[Start Rows]

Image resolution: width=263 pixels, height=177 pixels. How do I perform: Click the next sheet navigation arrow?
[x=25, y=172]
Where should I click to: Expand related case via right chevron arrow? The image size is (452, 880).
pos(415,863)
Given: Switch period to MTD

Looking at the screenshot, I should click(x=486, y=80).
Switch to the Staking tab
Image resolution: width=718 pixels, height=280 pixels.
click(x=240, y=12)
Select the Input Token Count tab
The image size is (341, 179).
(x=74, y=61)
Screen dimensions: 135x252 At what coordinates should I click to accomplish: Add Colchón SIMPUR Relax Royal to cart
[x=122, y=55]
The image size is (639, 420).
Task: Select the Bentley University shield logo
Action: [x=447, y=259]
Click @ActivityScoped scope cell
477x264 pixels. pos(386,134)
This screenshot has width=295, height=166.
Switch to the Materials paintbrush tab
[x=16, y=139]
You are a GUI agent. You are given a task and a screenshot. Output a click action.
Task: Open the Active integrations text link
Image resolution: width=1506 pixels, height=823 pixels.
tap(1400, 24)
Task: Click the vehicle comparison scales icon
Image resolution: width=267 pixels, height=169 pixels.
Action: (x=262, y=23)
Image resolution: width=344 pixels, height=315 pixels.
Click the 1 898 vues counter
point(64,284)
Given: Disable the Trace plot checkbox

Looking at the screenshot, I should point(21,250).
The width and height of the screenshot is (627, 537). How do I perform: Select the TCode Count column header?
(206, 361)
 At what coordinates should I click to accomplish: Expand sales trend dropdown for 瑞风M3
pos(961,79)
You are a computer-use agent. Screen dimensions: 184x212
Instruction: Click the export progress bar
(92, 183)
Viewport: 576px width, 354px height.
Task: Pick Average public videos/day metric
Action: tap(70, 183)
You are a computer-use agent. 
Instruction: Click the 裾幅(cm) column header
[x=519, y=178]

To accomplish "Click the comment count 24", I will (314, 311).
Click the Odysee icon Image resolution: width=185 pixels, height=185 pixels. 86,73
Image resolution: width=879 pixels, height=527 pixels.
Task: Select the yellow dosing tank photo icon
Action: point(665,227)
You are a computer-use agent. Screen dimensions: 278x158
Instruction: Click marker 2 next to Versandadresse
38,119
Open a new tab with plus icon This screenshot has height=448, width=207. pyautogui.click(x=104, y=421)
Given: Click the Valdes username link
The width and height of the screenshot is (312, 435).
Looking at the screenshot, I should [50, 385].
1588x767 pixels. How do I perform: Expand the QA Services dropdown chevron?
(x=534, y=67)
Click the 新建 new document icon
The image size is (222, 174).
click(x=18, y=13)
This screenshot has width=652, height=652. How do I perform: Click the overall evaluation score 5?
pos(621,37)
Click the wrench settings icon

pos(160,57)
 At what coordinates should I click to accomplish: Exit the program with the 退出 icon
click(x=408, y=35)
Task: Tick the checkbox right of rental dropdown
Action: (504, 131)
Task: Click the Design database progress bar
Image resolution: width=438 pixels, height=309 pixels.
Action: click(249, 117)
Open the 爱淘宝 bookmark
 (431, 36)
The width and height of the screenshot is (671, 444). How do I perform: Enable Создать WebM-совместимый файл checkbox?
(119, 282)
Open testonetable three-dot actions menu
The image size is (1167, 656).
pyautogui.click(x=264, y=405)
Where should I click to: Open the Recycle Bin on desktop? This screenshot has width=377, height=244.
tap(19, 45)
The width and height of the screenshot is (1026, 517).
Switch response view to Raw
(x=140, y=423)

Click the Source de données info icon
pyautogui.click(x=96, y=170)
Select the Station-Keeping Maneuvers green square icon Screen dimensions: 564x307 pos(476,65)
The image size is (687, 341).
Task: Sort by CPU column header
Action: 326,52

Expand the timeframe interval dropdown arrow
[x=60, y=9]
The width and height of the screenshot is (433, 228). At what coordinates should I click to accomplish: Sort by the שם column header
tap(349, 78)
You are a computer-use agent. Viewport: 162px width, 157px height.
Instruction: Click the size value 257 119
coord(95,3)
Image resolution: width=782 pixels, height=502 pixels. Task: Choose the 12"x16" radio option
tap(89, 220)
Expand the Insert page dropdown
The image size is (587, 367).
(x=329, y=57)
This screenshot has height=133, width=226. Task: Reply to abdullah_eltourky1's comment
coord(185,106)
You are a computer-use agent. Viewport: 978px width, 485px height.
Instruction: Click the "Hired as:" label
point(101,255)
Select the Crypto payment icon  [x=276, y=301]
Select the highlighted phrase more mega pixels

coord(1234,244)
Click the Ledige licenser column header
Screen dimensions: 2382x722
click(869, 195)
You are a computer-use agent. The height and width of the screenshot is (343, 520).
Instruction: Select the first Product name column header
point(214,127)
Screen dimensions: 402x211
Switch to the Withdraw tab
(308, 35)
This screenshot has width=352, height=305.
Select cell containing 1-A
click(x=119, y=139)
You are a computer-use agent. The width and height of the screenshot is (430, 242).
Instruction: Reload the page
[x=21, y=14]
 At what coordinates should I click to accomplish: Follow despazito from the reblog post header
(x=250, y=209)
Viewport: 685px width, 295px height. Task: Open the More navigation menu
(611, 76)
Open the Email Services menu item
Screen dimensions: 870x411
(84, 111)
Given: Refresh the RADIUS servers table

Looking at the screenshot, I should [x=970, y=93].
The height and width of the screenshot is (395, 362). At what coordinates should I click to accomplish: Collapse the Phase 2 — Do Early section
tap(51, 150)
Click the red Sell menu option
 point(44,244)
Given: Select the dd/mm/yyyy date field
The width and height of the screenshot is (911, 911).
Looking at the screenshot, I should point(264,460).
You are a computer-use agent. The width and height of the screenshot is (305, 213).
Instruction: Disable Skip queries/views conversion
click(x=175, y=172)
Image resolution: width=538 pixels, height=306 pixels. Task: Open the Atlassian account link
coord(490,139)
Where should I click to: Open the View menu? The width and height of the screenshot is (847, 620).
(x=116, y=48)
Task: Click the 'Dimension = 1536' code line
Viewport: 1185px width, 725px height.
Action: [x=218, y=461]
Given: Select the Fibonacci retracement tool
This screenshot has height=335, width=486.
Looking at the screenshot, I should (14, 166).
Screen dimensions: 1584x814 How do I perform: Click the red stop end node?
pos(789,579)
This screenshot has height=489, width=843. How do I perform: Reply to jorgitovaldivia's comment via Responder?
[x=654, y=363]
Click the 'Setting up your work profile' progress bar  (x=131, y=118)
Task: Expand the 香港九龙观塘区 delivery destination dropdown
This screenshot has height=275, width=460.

[End Rows]

> **Instructions for the task**:
Copy out all of the lines above without changing anything.

> **The completed task**:
Image resolution: width=263 pixels, height=177 pixels. How do I perform: Click the next sheet navigation arrow?
[x=25, y=172]
Where should I click to: Expand related case via right chevron arrow? The image size is (452, 880).
pos(415,863)
Given: Switch period to MTD

Looking at the screenshot, I should click(x=486, y=80).
Switch to the Staking tab
Image resolution: width=718 pixels, height=280 pixels.
click(x=240, y=12)
Select the Input Token Count tab
The image size is (341, 179).
(x=74, y=61)
Screen dimensions: 135x252 At what coordinates should I click to accomplish: Add Colchón SIMPUR Relax Royal to cart
[x=122, y=55]
The image size is (639, 420).
Task: Select the Bentley University shield logo
Action: [x=447, y=259]
Click @ActivityScoped scope cell
477x264 pixels. pos(386,134)
This screenshot has width=295, height=166.
Switch to the Materials paintbrush tab
[x=16, y=139]
You are a GUI agent. You are given a task and a screenshot. Output a click action.
Task: Open the Active integrations text link
Image resolution: width=1506 pixels, height=823 pixels.
tap(1400, 24)
Task: Click the vehicle comparison scales icon
Image resolution: width=267 pixels, height=169 pixels.
Action: (x=262, y=23)
Image resolution: width=344 pixels, height=315 pixels.
Click the 1 898 vues counter
point(64,284)
Given: Disable the Trace plot checkbox

Looking at the screenshot, I should point(21,250).
The width and height of the screenshot is (627, 537). How do I perform: Select the TCode Count column header?
(206, 361)
 At what coordinates should I click to accomplish: Expand sales trend dropdown for 瑞风M3
pos(961,79)
You are a computer-use agent. Screen dimensions: 184x212
Instruction: Click the export progress bar
(92, 183)
Viewport: 576px width, 354px height.
Task: Pick Average public videos/day metric
Action: tap(70, 183)
You are a computer-use agent. 
Instruction: Click the 裾幅(cm) column header
[x=519, y=178]

To accomplish "Click the comment count 24", I will (314, 311).
Click the Odysee icon Image resolution: width=185 pixels, height=185 pixels. 86,73
Image resolution: width=879 pixels, height=527 pixels.
Task: Select the yellow dosing tank photo icon
Action: point(665,227)
You are a computer-use agent. Screen dimensions: 278x158
Instruction: Click marker 2 next to Versandadresse
38,119
Open a new tab with plus icon This screenshot has height=448, width=207. pyautogui.click(x=104, y=421)
Given: Click the Valdes username link
The width and height of the screenshot is (312, 435).
Looking at the screenshot, I should [50, 385].
1588x767 pixels. How do I perform: Expand the QA Services dropdown chevron?
(x=534, y=67)
Click the 新建 new document icon
The image size is (222, 174).
click(x=18, y=13)
This screenshot has width=652, height=652. How do I perform: Click the overall evaluation score 5?
pos(621,37)
Click the wrench settings icon

pos(160,57)
 At what coordinates should I click to accomplish: Exit the program with the 退出 icon
click(x=408, y=35)
Task: Tick the checkbox right of rental dropdown
Action: (504, 131)
Task: Click the Design database progress bar
Image resolution: width=438 pixels, height=309 pixels.
Action: click(249, 117)
Open the 爱淘宝 bookmark
 (431, 36)
The width and height of the screenshot is (671, 444). How do I perform: Enable Создать WebM-совместимый файл checkbox?
(119, 282)
Open testonetable three-dot actions menu
The image size is (1167, 656).
pyautogui.click(x=264, y=405)
Where should I click to: Open the Recycle Bin on desktop? This screenshot has width=377, height=244.
tap(19, 45)
The width and height of the screenshot is (1026, 517).
Switch response view to Raw
(x=140, y=423)

Click the Source de données info icon
pyautogui.click(x=96, y=170)
Select the Station-Keeping Maneuvers green square icon Screen dimensions: 564x307 pos(476,65)
The image size is (687, 341).
Task: Sort by CPU column header
Action: 326,52

Expand the timeframe interval dropdown arrow
[x=60, y=9]
The width and height of the screenshot is (433, 228). At what coordinates should I click to accomplish: Sort by the שם column header
tap(349, 78)
You are a computer-use agent. Viewport: 162px width, 157px height.
Instruction: Click the size value 257 119
coord(95,3)
Image resolution: width=782 pixels, height=502 pixels. Task: Choose the 12"x16" radio option
tap(89, 220)
Expand the Insert page dropdown
The image size is (587, 367).
(x=329, y=57)
This screenshot has height=133, width=226. Task: Reply to abdullah_eltourky1's comment
coord(185,106)
You are a computer-use agent. Viewport: 978px width, 485px height.
Instruction: Click the "Hired as:" label
point(101,255)
Select the Crypto payment icon  [x=276, y=301]
Select the highlighted phrase more mega pixels

coord(1234,244)
Click the Ledige licenser column header
Screen dimensions: 2382x722
click(869, 195)
You are a computer-use agent. The height and width of the screenshot is (343, 520).
Instruction: Select the first Product name column header
point(214,127)
Screen dimensions: 402x211
Switch to the Withdraw tab
(308, 35)
This screenshot has width=352, height=305.
Select cell containing 1-A
click(x=119, y=139)
You are a computer-use agent. The width and height of the screenshot is (430, 242).
Instruction: Reload the page
[x=21, y=14]
 At what coordinates should I click to accomplish: Follow despazito from the reblog post header
(x=250, y=209)
Viewport: 685px width, 295px height. Task: Open the More navigation menu
(611, 76)
Open the Email Services menu item
Screen dimensions: 870x411
(84, 111)
Given: Refresh the RADIUS servers table

Looking at the screenshot, I should [x=970, y=93].
The height and width of the screenshot is (395, 362). At what coordinates should I click to accomplish: Collapse the Phase 2 — Do Early section
tap(51, 150)
Click the red Sell menu option
 point(44,244)
Given: Select the dd/mm/yyyy date field
The width and height of the screenshot is (911, 911).
Looking at the screenshot, I should point(264,460).
You are a computer-use agent. The width and height of the screenshot is (305, 213).
Instruction: Disable Skip queries/views conversion
click(x=175, y=172)
Image resolution: width=538 pixels, height=306 pixels. Task: Open the Atlassian account link
coord(490,139)
Where should I click to: Open the View menu? The width and height of the screenshot is (847, 620).
(x=116, y=48)
Task: Click the 'Dimension = 1536' code line
Viewport: 1185px width, 725px height.
Action: [x=218, y=461]
Given: Select the Fibonacci retracement tool
This screenshot has height=335, width=486.
Looking at the screenshot, I should (14, 166).
Screen dimensions: 1584x814 How do I perform: Click the red stop end node?
pos(789,579)
This screenshot has height=489, width=843. How do I perform: Reply to jorgitovaldivia's comment via Responder?
[x=654, y=363]
Click the 'Setting up your work profile' progress bar  (x=131, y=118)
Task: Expand the 香港九龙观塘区 delivery destination dropdown
This screenshot has height=275, width=460.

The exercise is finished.